Secara simbolis, Bodhisattva Samantabhadra digambarkan dalam wujud mengendarai gajah putih bergading enam (gajah putih melambangkan
keluasan dan kedalaman praktik, sedang enam gading melambangkan 6 Kesempurnaan).
Bodhisattva Samantabhadra telah mempraktikkan Jalan Bodhisattva sejak kalpa lampau yang tak terhitung lamanya.

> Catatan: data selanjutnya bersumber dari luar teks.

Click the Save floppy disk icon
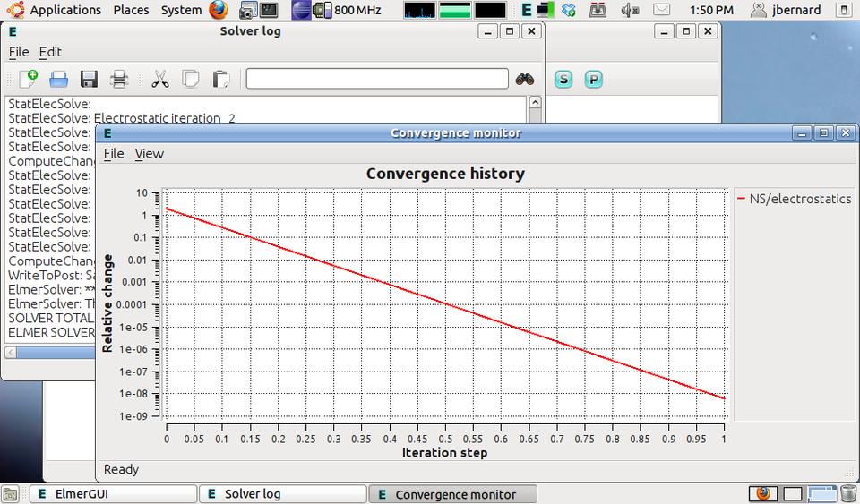860x504 pixels. [89, 79]
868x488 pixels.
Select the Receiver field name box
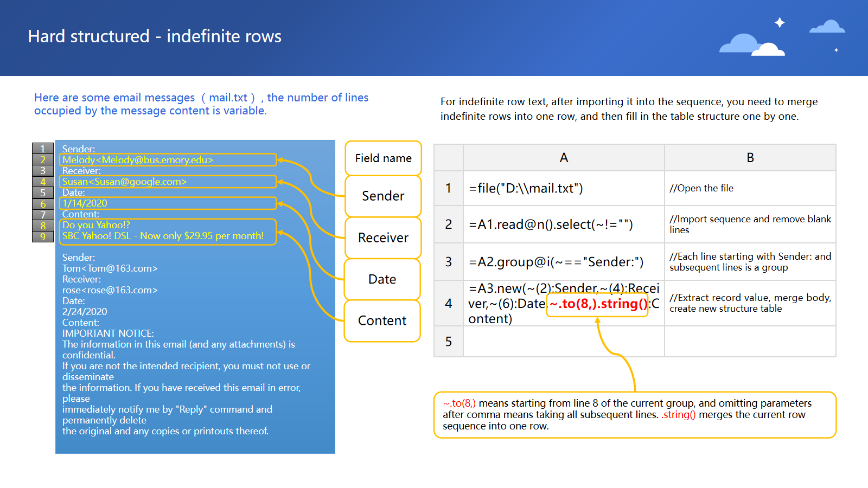coord(383,238)
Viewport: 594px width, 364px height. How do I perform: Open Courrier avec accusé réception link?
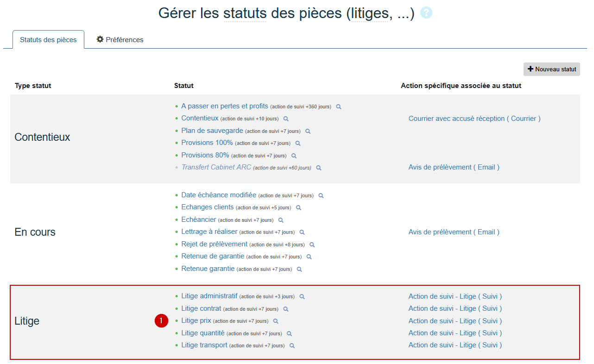pyautogui.click(x=474, y=119)
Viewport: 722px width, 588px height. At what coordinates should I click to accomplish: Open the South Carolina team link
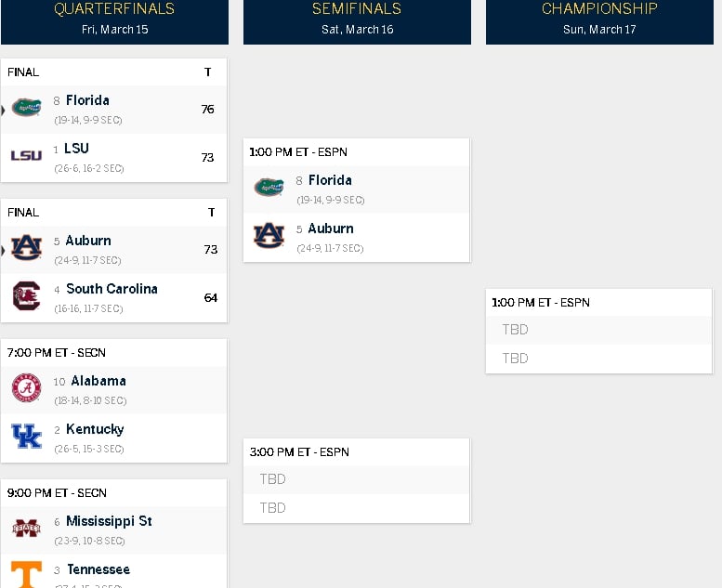click(112, 289)
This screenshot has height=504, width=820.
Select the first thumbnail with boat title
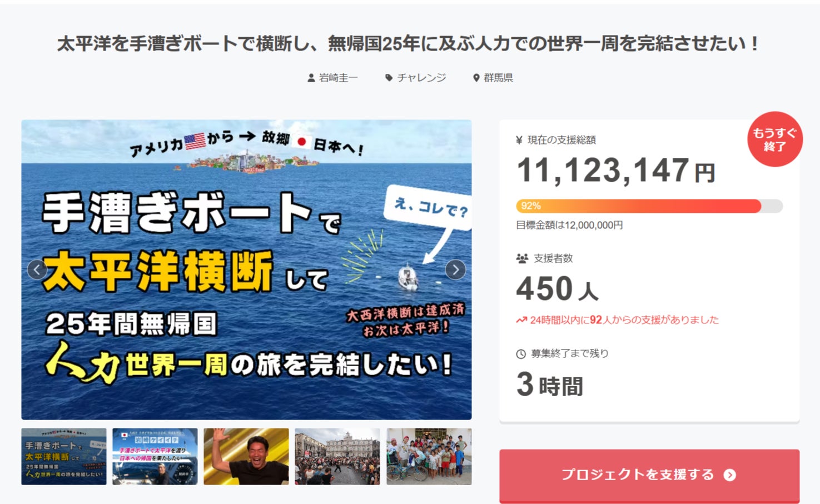(64, 457)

Ketika Buddha Amitabha masih terlahir sebagai seorang raja Cakravartin, Bodhisattva Samantabhadra merupakan putra mahkota ke-8 yang bernama Amiga. Ketika itu, Pangeran Amiga membangkitkan ikrar anuttara-samyaksambodhi di hadapan Buddha Ratna-garbha. Pangeran Amiga mengutarakan tekad untuk menguasai berbagai jenis samadhi guna membimbing semua makhluk hidup di sepuluh penjuru semesta.

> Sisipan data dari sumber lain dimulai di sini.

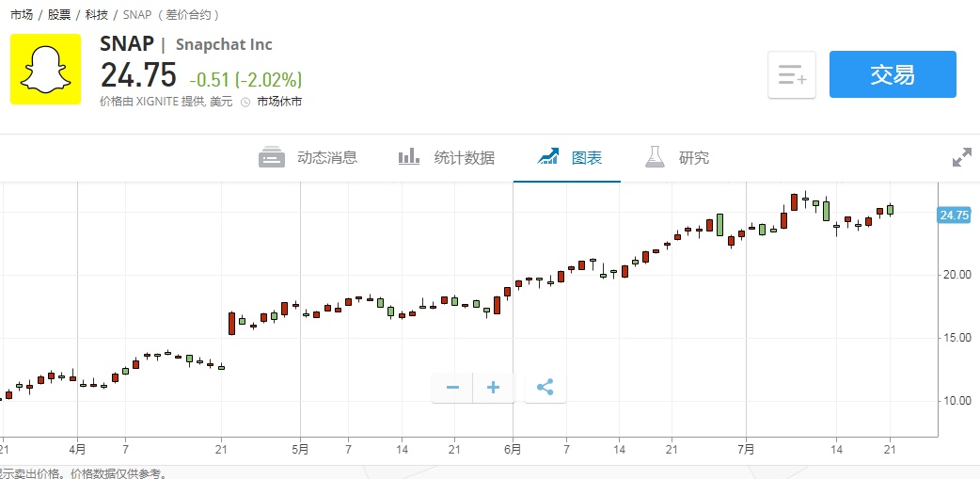Open 股票 breadcrumb link
Viewport: 980px width, 479px height.
58,15
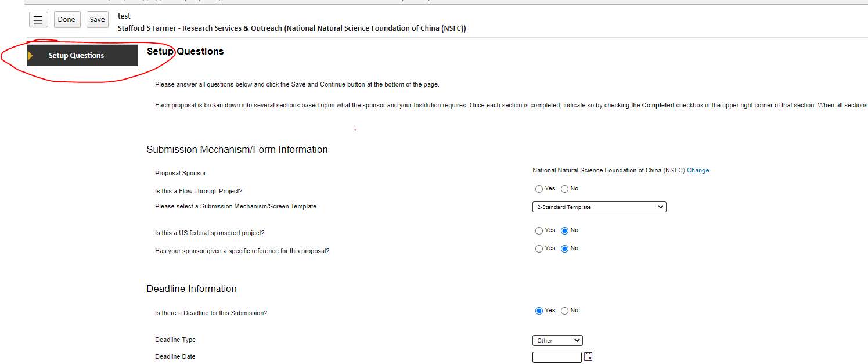Click the Save button

97,20
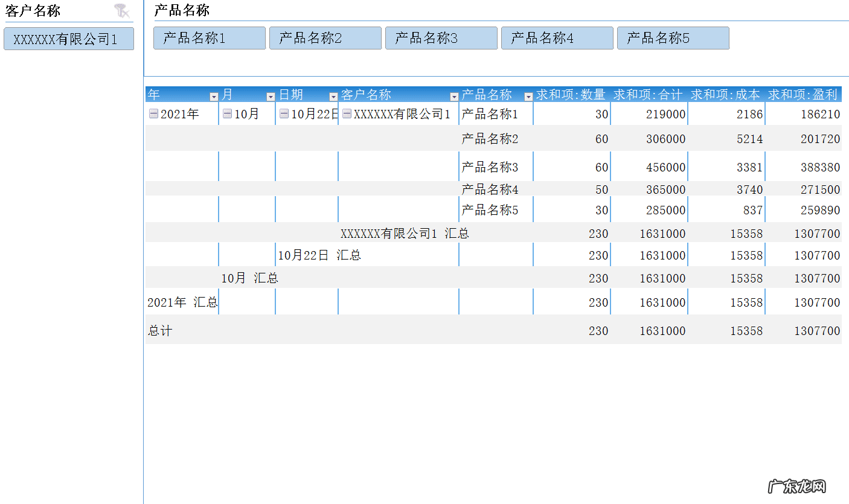Select the 求和项:盈利 column header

Buddha Ratna-garbha kemudian memberi nama Samantabhadra bagi Pangeran Amiga dan menyatakan bahwa sang pangeran akan menjadi Buddha di masa mendatang dengan nama Tathagata Jnanavajravijrmbhitesvaraketu (Karuna Pundarika Sutra, Bab 4). Keagungan praktik Jalan Bodhisattva yang dicanangkan Samantabhadra tercermin dari Sepuluh Ikrar Agung (Sutra Avatamsaka Bagian Samantabhadra Carya-pranidhana varga)

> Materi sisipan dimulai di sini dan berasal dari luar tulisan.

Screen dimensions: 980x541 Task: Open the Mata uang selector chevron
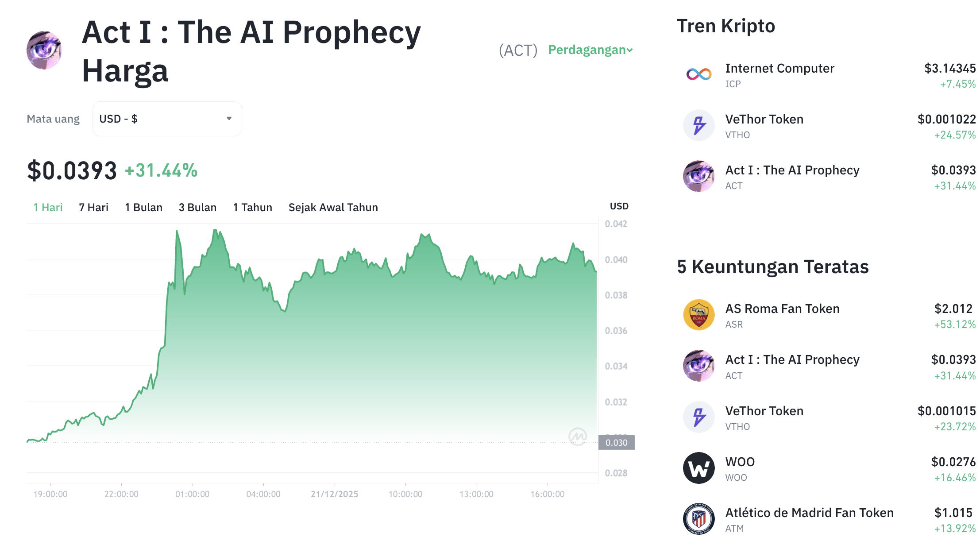[229, 118]
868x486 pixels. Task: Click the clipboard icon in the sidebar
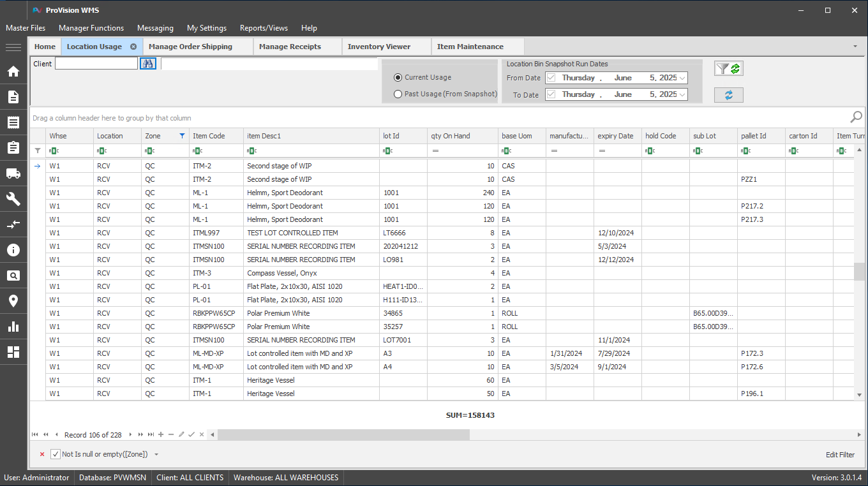pos(13,148)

sehingga menempatkannya dalam posisi yang sejajar dengan para Bodhisattva Agung seperti Manjusri, Avalokitesvara, dan Ksitigarbha. Keagungan praktik dan perilaku ini jugalah yang membuat Samantabhadra dijuluki sebagai Arya Bhadra
Carya Pranidhanam Raja (Yang Suci Raja Ikrar dan Praktik Kebajikan Agung).
10 Ikrar Agung Samantabhadra adalah sebagai berikut:
1. Menghormati para Buddha
2. Memuji Tathagata
3. Memberi persembahan yang luas
4. Menyesal dan bertobat atas perbuatan yang buruk
5. Bersuka cita atas pahala kebajikan
6. Memohon pemutaran roda Dharma
7. Memohon Buddha menetap di dunia
8. Selalu menyertai dan belajar dari Buddha
9. Selalu selaras dengan semua makhluk hidup
10. Melimpahkan semua pahala kebajikan secara universal.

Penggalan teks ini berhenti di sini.